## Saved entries
━━━━━━

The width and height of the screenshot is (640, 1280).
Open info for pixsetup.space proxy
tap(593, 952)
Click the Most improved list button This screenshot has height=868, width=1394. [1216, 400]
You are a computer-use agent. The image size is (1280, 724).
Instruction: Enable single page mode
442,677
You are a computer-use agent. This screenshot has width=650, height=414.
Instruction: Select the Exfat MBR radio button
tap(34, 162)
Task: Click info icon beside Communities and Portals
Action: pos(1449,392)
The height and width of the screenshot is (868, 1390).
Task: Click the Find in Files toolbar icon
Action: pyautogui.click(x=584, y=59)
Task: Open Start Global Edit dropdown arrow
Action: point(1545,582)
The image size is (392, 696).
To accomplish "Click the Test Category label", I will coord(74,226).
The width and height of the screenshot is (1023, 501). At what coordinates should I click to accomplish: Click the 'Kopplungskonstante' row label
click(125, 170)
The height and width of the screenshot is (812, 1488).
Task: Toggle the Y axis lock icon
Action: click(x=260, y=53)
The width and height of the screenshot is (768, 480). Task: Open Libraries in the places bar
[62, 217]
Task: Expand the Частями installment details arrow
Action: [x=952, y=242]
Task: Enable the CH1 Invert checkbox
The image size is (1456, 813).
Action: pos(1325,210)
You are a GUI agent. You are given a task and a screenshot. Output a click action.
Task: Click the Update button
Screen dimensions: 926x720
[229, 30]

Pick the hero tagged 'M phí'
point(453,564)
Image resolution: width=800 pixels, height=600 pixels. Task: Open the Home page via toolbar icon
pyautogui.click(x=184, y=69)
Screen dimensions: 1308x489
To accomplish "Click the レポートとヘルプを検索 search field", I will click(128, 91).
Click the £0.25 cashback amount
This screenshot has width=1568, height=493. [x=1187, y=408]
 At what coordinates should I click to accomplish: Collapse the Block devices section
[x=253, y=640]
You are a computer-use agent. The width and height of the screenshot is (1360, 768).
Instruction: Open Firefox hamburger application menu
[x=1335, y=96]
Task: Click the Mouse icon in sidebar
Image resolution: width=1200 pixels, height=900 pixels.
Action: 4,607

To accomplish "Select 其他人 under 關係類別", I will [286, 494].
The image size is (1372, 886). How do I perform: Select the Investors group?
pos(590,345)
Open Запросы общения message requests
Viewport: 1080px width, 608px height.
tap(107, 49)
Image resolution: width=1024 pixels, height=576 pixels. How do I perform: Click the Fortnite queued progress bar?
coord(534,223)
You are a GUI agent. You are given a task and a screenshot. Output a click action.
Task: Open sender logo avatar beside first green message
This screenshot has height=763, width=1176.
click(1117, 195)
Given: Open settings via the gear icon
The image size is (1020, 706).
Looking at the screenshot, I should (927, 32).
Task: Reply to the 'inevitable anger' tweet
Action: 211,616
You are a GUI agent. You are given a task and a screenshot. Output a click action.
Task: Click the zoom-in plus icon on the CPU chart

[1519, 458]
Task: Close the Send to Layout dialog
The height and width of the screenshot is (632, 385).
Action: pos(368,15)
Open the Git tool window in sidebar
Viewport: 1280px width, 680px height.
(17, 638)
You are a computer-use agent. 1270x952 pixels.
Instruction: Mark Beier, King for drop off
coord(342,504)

━━━━━━

## WHAT IS BEING ASKED
Could you return all the data above exactly as it appears?

## SOLVED EXERCISE
The width and height of the screenshot is (640, 1280).
Open info for pixsetup.space proxy
tap(593, 952)
Click the Most improved list button This screenshot has height=868, width=1394. [1216, 400]
You are a computer-use agent. The image size is (1280, 724).
Instruction: Enable single page mode
442,677
You are a computer-use agent. This screenshot has width=650, height=414.
Instruction: Select the Exfat MBR radio button
tap(34, 162)
Task: Click info icon beside Communities and Portals
Action: pos(1449,392)
The height and width of the screenshot is (868, 1390).
Task: Click the Find in Files toolbar icon
Action: pyautogui.click(x=584, y=59)
Task: Open Start Global Edit dropdown arrow
Action: point(1545,582)
The image size is (392, 696).
To accomplish "Click the Test Category label", I will coord(74,226).
The width and height of the screenshot is (1023, 501). At what coordinates should I click to accomplish: Click the 'Kopplungskonstante' row label
click(125, 170)
The height and width of the screenshot is (812, 1488).
Task: Toggle the Y axis lock icon
Action: click(x=260, y=53)
The width and height of the screenshot is (768, 480). Task: Open Libraries in the places bar
[62, 217]
Task: Expand the Частями installment details arrow
Action: [x=952, y=242]
Task: Enable the CH1 Invert checkbox
The image size is (1456, 813).
Action: pos(1325,210)
You are a GUI agent. You are given a task and a screenshot. Output a click action.
Task: Click the Update button
Screen dimensions: 926x720
[229, 30]

Pick the hero tagged 'M phí'
point(453,564)
Image resolution: width=800 pixels, height=600 pixels. Task: Open the Home page via toolbar icon
pyautogui.click(x=184, y=69)
Screen dimensions: 1308x489
To accomplish "Click the レポートとヘルプを検索 search field", I will click(128, 91).
Click the £0.25 cashback amount
This screenshot has width=1568, height=493. [x=1187, y=408]
 At what coordinates should I click to accomplish: Collapse the Block devices section
[x=253, y=640]
You are a computer-use agent. The width and height of the screenshot is (1360, 768).
Instruction: Open Firefox hamburger application menu
[x=1335, y=96]
Task: Click the Mouse icon in sidebar
Image resolution: width=1200 pixels, height=900 pixels.
Action: 4,607

To accomplish "Select 其他人 under 關係類別", I will [286, 494].
The image size is (1372, 886). How do I perform: Select the Investors group?
pos(590,345)
Open Запросы общения message requests
Viewport: 1080px width, 608px height.
tap(107, 49)
Image resolution: width=1024 pixels, height=576 pixels. How do I perform: Click the Fortnite queued progress bar?
coord(534,223)
You are a GUI agent. You are given a task and a screenshot. Output a click action.
Task: Open sender logo avatar beside first green message
This screenshot has height=763, width=1176.
click(1117, 195)
Given: Open settings via the gear icon
The image size is (1020, 706).
Looking at the screenshot, I should (927, 32).
Task: Reply to the 'inevitable anger' tweet
Action: 211,616
You are a GUI agent. You are given a task and a screenshot. Output a click action.
Task: Click the zoom-in plus icon on the CPU chart

[1519, 458]
Task: Close the Send to Layout dialog
The height and width of the screenshot is (632, 385).
Action: pos(368,15)
Open the Git tool window in sidebar
Viewport: 1280px width, 680px height.
(17, 638)
You are a computer-use agent. 1270x952 pixels.
Instruction: Mark Beier, King for drop off
coord(342,504)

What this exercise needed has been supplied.